The North End was established and settled by English Puritans in the 1630′s and would soon become the center for many immigrants in the 19th century. The first immigrant population was the Irish, followed by the Germans, Russians, Polish Jews, and then some Portuguese. It was then the settlement of the Italian immigration population in the 1880s that would establish itself for decades as the center for the Italian community of Boston. Some interesting numbers to consider: the Jewish community realized a peak population of approximately 17,000 (visitors can still find Hebrew writings on many buildings); the Irish peaked at approximately 14,000; and the Italian community realized a peak population of 44,000! The North End comprises both commercial establishments and residences. In fact, it is where many of the nearby Haymarket Square vendors live. An interesting note is that the well-established Prince Pasta and Pastene Corporation both had their origins in the North End.

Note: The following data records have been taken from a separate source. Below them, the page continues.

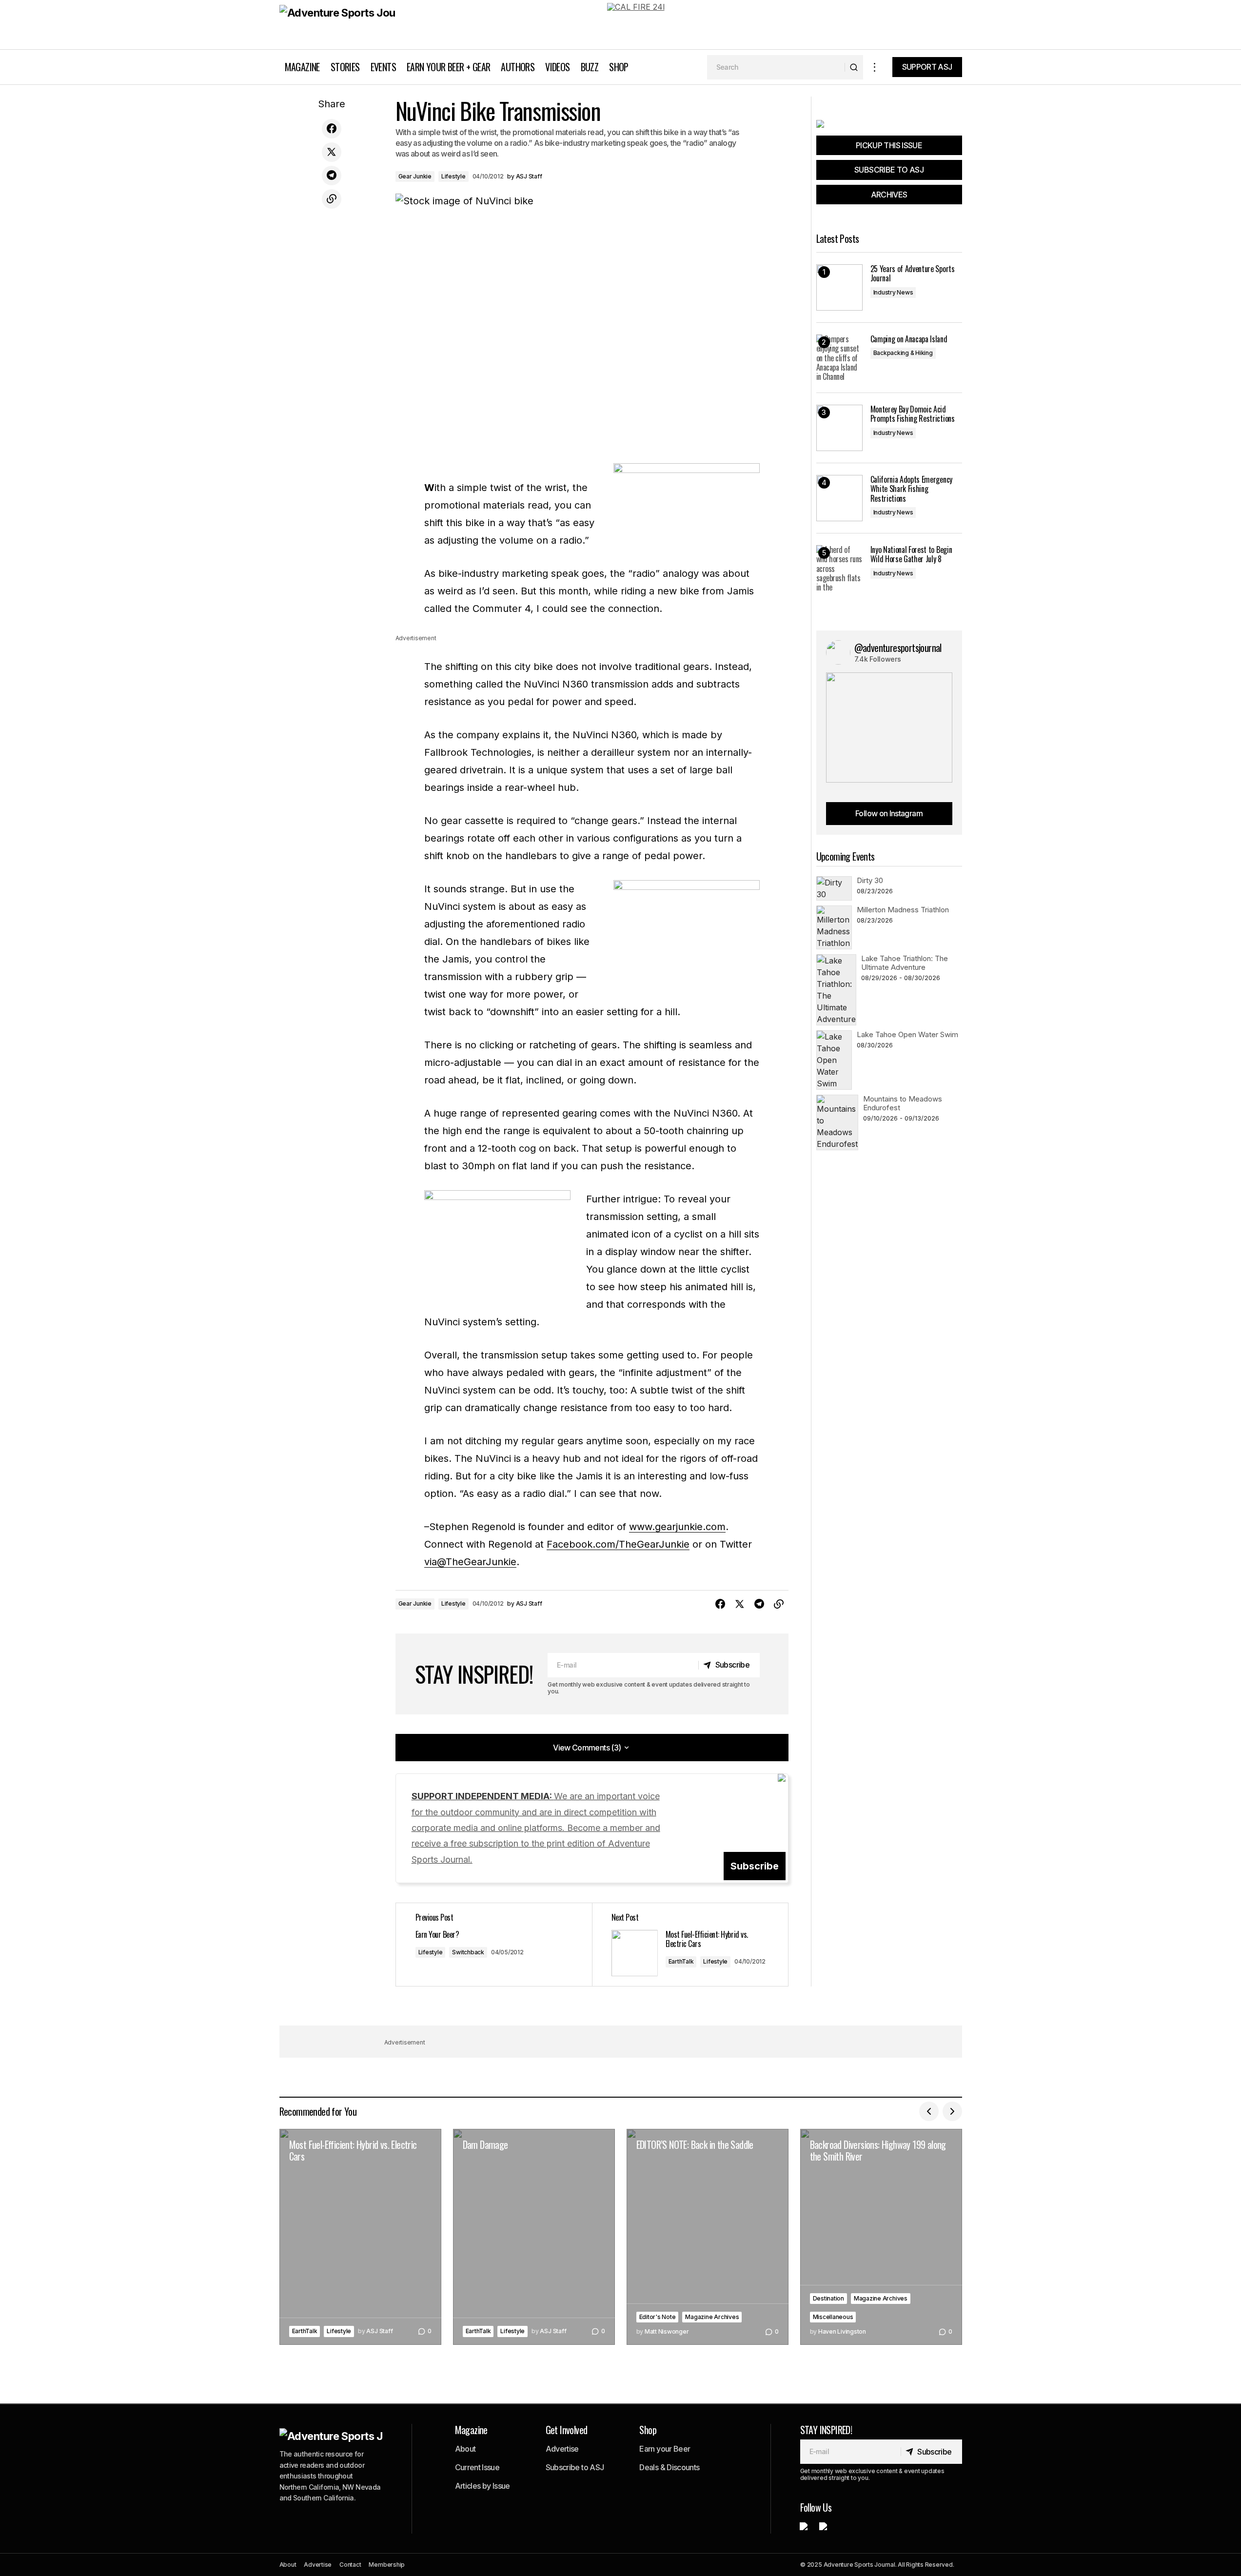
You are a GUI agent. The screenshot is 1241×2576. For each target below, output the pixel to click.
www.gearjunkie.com (677, 1527)
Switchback (468, 1952)
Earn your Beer (664, 2449)
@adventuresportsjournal (898, 647)
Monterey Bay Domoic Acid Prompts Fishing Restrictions (912, 414)
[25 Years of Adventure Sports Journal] (839, 287)
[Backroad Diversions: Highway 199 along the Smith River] (881, 2237)
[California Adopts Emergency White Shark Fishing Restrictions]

North End history doesn’t stop there. It was considered the birthplace of the American Revolution and was referred to as “the Cradle of Liberty” by some of Boston’s notable Patriots including Paul Revere, Samuel Adams, John Hancock, and many others. It is also the neighborhood’s Old North Church from where the famous signal lanterns hung, prompting Paul Revere’s historic ride. Decades later, in 1919, the North End would also be the site of the Boston Molasses Disaster.
It is no doubt that visitors to Boston’s North End will discover an eclectic architectural ambiance from all eras of American history ranging from the late 1800s to the early 1900s. Some significant landmark structures in the neighborhood include the Paul Revere House, Pierce-Hichborn House, and the Cough House. One of America’s oldest cemeteries, Copp’s Hill Burying ground with graves dating back to the 17th, 18th, and early 19th centuries is also nearby. And, Boston’s narrowest house, the Skinny House, can be found across from the burying ground.